_Requirement:_ Recast the items from the one containing "You are a GUI" through the end of the records as a two-column CSV with the columns "prompt" and "response". Give one row for each item, with its text and its answer each in a single quoted field and line breaks replaced by spaces.

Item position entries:
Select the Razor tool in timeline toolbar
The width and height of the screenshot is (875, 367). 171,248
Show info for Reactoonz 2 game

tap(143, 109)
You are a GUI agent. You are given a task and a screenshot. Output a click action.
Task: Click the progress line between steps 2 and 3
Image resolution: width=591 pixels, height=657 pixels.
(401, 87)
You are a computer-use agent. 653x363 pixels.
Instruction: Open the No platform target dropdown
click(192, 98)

_Finished answer:_
prompt,response
"You are a GUI agent. You are given a task and a screenshot. Output a click action. Task: Click the progress line between steps 2 and 3 Image resolution: width=591 pixels, height=657 pixels.","(401, 87)"
"You are a computer-use agent. 653x363 pixels. Instruction: Open the No platform target dropdown","click(192, 98)"